French lithographs artists
Very early examples of color lithography, as well as black and white prints which span the century, are on view. The Stone Palette is a virtual survey of many of the important French artists of the century who found new levels of creative freedom by creating lithographic prints. The exhibition also contains a nineteenth-century lithographic stone with an idealized image of Justice drawn on its surface as if ready for printing.
The term lithography comes from the Greek, lithos stone and grapho to write, thus to write on stone. The process of chemical printing (as the inventor called it) is just that, writing (drawing) on stone. Lithography was invented by Alois Senefelder in Austria in 1798 and patented as a printing medium in 1799. Originally devised by Senefelder as a process for printing theater scripts, it saw dramatic investigation and refinement in the early nineteenth century as both a commercial printing process and as a means for artists to print directly from their drawings to make limited edition prints.
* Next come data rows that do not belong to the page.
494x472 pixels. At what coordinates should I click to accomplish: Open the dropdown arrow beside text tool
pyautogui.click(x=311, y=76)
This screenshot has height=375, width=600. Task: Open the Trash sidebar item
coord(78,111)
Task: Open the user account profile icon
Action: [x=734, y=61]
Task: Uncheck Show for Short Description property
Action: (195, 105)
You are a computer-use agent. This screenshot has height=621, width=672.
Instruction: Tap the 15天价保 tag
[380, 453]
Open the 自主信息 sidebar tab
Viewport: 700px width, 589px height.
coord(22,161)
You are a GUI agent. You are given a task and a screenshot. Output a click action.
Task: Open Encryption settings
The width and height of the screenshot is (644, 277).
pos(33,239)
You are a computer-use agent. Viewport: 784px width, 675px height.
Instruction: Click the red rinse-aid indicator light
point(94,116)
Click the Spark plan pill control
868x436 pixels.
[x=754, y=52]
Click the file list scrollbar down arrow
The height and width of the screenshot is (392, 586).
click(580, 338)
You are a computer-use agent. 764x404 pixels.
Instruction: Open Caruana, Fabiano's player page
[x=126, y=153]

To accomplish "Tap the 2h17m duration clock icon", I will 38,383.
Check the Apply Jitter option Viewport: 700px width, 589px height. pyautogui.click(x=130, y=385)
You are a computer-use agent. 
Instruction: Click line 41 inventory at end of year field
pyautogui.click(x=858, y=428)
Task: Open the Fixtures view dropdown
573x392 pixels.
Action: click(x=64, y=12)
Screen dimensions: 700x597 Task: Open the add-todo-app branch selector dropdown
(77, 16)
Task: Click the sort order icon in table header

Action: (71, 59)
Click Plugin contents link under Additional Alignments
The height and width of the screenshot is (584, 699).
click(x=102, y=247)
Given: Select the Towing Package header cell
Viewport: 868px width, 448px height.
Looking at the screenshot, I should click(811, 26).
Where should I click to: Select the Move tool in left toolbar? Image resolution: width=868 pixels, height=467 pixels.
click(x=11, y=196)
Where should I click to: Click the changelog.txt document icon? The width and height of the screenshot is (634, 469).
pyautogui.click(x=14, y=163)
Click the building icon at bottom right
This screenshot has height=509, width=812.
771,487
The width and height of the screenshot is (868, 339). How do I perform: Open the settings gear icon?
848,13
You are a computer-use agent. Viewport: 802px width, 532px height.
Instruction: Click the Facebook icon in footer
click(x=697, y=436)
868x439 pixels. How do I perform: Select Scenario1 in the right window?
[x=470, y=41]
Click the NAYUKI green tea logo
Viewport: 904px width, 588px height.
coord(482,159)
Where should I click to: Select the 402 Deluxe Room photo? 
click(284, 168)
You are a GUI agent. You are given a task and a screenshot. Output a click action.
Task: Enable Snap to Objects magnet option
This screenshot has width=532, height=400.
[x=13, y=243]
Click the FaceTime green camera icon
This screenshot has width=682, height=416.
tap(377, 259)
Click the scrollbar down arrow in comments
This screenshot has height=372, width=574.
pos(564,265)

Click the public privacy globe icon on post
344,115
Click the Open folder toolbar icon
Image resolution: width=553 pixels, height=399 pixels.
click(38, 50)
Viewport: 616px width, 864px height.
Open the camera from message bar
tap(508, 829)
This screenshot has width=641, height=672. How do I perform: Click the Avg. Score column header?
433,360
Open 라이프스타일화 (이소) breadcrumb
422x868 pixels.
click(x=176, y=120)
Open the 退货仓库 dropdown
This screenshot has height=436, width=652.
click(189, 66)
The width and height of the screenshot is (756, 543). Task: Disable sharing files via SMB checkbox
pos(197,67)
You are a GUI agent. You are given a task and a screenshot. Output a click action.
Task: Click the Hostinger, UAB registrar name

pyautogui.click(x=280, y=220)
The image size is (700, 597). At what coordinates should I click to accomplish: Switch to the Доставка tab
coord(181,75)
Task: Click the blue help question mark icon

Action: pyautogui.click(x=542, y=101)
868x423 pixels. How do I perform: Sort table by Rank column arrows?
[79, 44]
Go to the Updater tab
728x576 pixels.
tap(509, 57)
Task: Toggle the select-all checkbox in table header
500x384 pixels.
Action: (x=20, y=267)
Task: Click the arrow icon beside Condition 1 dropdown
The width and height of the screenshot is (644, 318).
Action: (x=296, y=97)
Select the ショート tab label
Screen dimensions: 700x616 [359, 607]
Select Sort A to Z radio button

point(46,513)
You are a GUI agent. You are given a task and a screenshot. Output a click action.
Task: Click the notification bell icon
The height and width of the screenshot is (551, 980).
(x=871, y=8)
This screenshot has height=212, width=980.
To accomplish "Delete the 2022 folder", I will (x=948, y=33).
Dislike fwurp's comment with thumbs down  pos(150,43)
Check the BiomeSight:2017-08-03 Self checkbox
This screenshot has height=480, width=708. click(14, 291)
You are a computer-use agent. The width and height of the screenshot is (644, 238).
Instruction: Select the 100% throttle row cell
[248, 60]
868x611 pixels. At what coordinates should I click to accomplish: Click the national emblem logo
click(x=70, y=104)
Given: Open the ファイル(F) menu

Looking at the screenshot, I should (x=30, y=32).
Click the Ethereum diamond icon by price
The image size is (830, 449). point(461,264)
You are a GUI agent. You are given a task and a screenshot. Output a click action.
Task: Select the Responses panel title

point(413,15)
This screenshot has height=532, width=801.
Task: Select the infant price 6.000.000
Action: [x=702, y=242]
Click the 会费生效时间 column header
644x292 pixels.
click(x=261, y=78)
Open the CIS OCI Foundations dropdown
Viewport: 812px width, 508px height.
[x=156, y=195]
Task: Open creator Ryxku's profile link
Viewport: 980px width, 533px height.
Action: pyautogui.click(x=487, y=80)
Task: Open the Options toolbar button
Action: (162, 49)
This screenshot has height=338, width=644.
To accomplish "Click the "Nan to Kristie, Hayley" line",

Improvements in lithographic drawing materials and chemical processes were made in France largely as the result of experimentation by Godefroy Engelmann (represented in the exhibition) who moved his press from Mulhouse, Germany to Paris in 1816. As a result of his efforts and others, the media become very attractive to artists in particular. For the first time, a printmaking media offered the artist the immediacy of drawing on paper and the flexibility to explore a wide range of visual effects. The popularity of artists such as Henri de Toulouse-Lautrec, Alphonse Mucha, and Théodore Géricault exploded along with their exuberant images, fostering a revival in the interest of prints as affordable works of art for the middle class.